Black Monday: aftermath of the Million Man March


Business editor and historian John William Templeton had just presented the first Black history exhibition in the California State Capitol when he wrote Black Monday: the aftermath of the Million Man March just 90 days after the massive demonstration of Black love.  Editor of, the African-American, African and Caribbean business daily, he has been a Black journalist for 50 years.  His other titles include Come This Far By Faith: African-Americans 1980-2020 and Our Roots Run Deep: the Black Experience in California, Vols. 1-4.  His trilogy on the 13th, 14th and 15th Amendments is matched with a 90-day instructional video series.
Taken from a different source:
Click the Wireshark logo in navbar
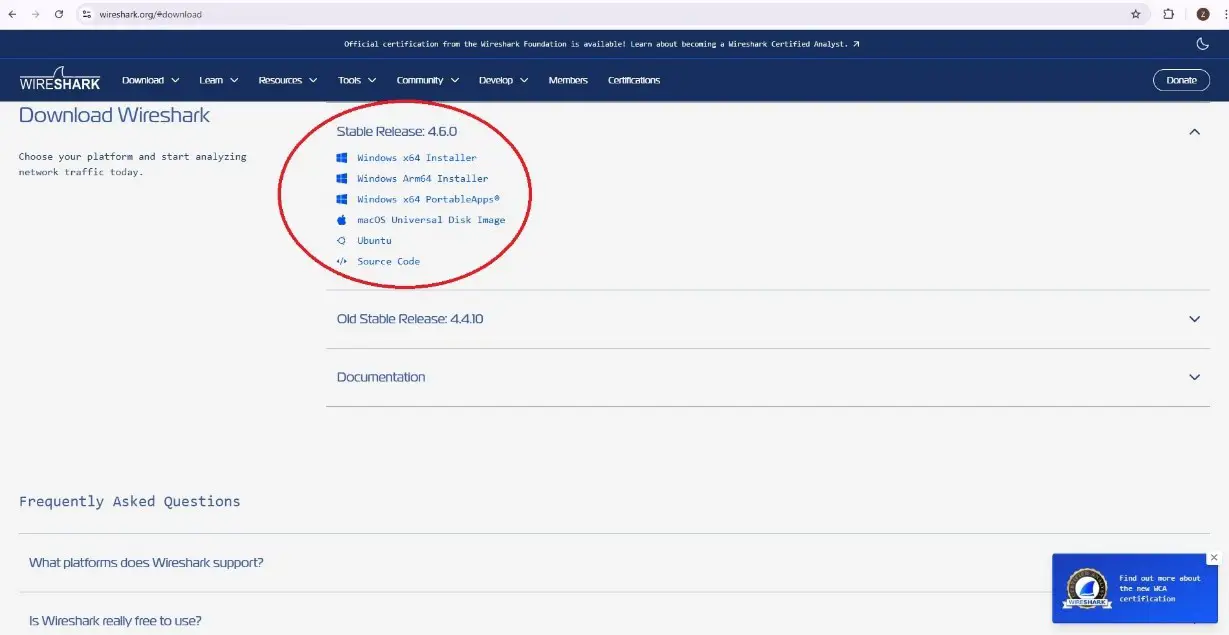 click(x=60, y=79)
For the 27th anniversary of the Million Man March on Oct. 16, distinguished historian and business expert John William Templeton looks at the seven ways that the event transformed African-Americans with a retrospective essay added to the 1995 book.

The original book had a scope of three months to look at, and the new edition continues that analysis.
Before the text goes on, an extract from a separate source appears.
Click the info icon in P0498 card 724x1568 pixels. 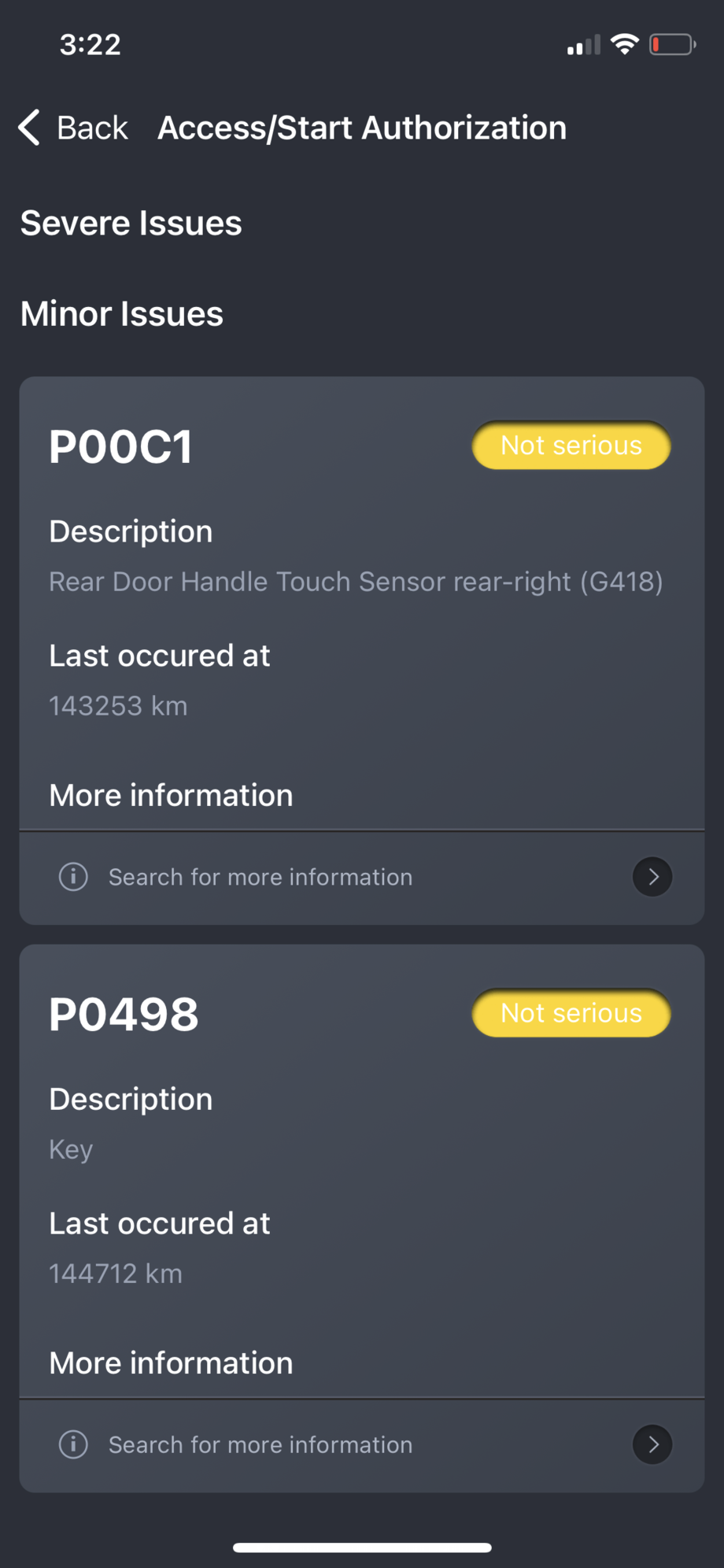[x=73, y=1444]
Templeton launched Black Money Worldwide, the African-American, African and Caribbean business daily that year and his column Down2Business with National Newspaper Publishers Association newspapers, keeping the fire going for the next decade.

He’s also the founder of the 20th annual Journal of Black Innovation National Black Business Month next August.

The new essay also relates the march to previous mass movements including the Loyal League and the United Negro Improvement Association as the model for a similar mobilization in 2022 to save the gains of the past 150 years.